Few spots on our blue marble have demonstrated a more important geographical significance than Crimea.
Recently in the world consciousness again due to the Russian invasion of Ukraine, the Crimean Peninsula sits at the confluence of waters, continents, and, seemingly, history. Across the ages, countless nations and peoples have called Crimea home and fought for its control. From the ancient Greeks to the Russian invasion in 2014, this region never seems far from the geopolitical epicenter.
As a new war rages through Ukraine, let’s explore this unique site.
As the maps above zoom in, Crimea’s special location emerges. Jutting out from Ukraine into the Black Sea, the peninsula contains a natural strategic bounty. Though the Black Sea is technically an arm of the Mediterranean, it functions as an enormous inland sea, touching six nations and draining multiple major rivers. The Crimean Peninsula dominates the northern portion of the Black Sea, which provides a boon to those who control it.
As you can see in the final map, Crimea is one meeting spot between Ukraine and Russia. In many ways, the peninsula can be viewed as a metaphorical border between Europe and Asia, or the East and the West. This demarcation is not a modern invention. From deep parts of history, humans viewed Crimea as the border between the classical world and the steppes (read: “civilization” versus “hordes”).

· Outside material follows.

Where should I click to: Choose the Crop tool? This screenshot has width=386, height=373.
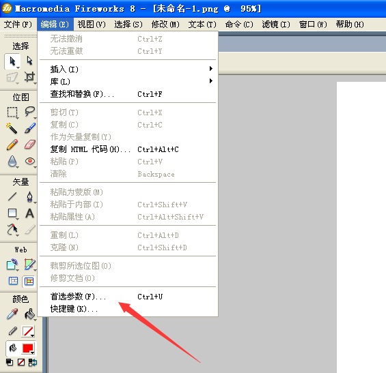[29, 77]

An incomplete list of the peoples who have populated this land includes the Ancient Greeks, the Persians, the Roman Empire, the Byzantine Empire, the Scythians, the Goths, the Huns, the Mongols, and the Golden Horde. Of course, a complete list would also include Russia. Catherine the Great’s Russian Empire conquered the Khanate in charge of Crimea in 1783. Between 1853 and 1856, Russia fought the Crimean War against France, Britain, the Ottoman Empire, and Sardinia. The Battle of Balaclava provided impetus for Alfred Lord Tennyson to pen the famous poem, “The Charge of the Light Brigade.” (Aside: incredibly, a wax cylinder recording of Tennyson reading the poem survives!)

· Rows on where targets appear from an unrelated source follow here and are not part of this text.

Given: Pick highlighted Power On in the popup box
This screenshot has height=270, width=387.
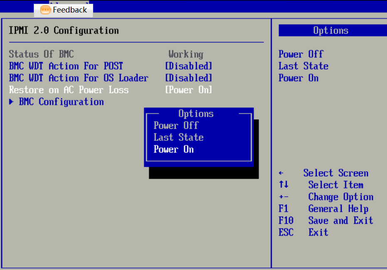Looking at the screenshot, I should coord(174,150).
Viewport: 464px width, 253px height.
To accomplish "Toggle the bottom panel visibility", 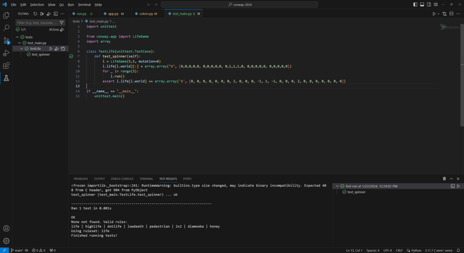I will pyautogui.click(x=422, y=4).
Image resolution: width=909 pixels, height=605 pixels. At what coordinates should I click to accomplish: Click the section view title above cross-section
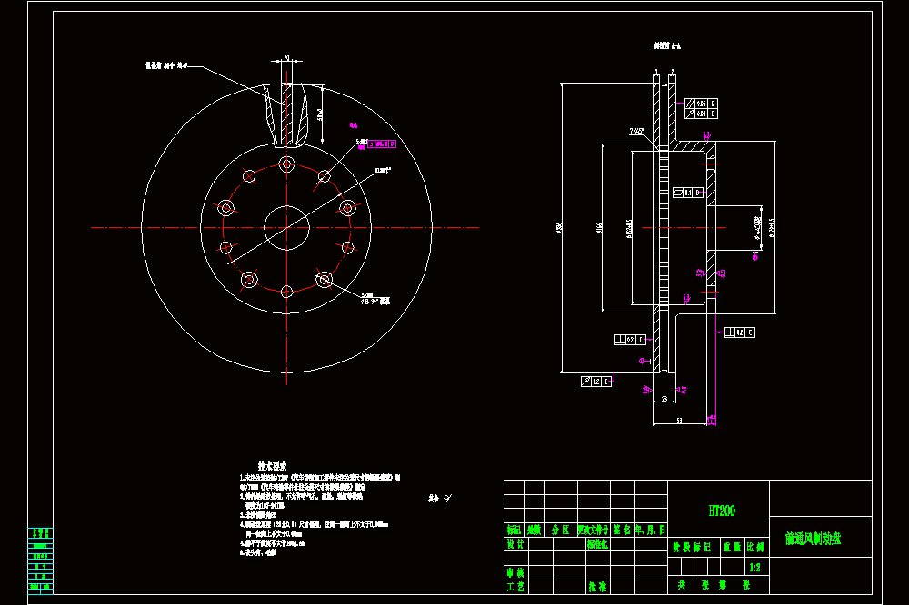[x=667, y=45]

As long as humans have fought over land, they have toiled for the Tauric Peninsula, as it was known until the modern period.
In the expertly curated Paint markup of Crimea above, you can see a few of the main geographical features of the peninsula.
Crimea is nearly an island. The Isthmus of Perekop connects the region to Ukraine. This strip is between 3 and 4 miles wide. To the northeast lies the Sea of Azov. A long sliver called the Arabat Spit separates the Sea of Azov from the Sivash, also known as the Rotten Sea. This “sea” is closer to a series of lagoons than proper big water. Connecting the Sea of Azov and the Black Sea is the Strait of Kerch, which also separates Crimea from Russia.
Much to our delight at TMAC HQ, the peninsula also features a mountain range! The Crimean Mountains line the southern shore along the Black Sea. Though these crags do not produce eye-popping heights, they rise starkly from the sea, producing wonderful relief. Roman-Kosh, the highest mountain in Crimea, tops out at 5,069 feet.
Three-quarters of Crimea consists of prairie, called steppe. The steppe melts into the mountain range. Between the two, they form the bulk of Crimea’s landmass. Because the mountains lurch so suddenly from the sea, the narrow area between them and the coast exhibits a different climate from the rest of the peninsula. The “Crimean Riviera” falls closer to subtropical than the temperate climate of the rest of the region. The Riviera attracts beachgoers galore, in times of non-combat, at least.
The Crimean Peninsula appears to be stocked with natural beauty. Its geographical significance dooms it to seemingly perpetual turnover and warfare. A true shame, as the native people do not deserve the turmoil and the world should easily visit these splendid shores.
Perhaps, one day, human divisions will no longer need geographically strategic peninsulas. That day will be a great one for Crimea.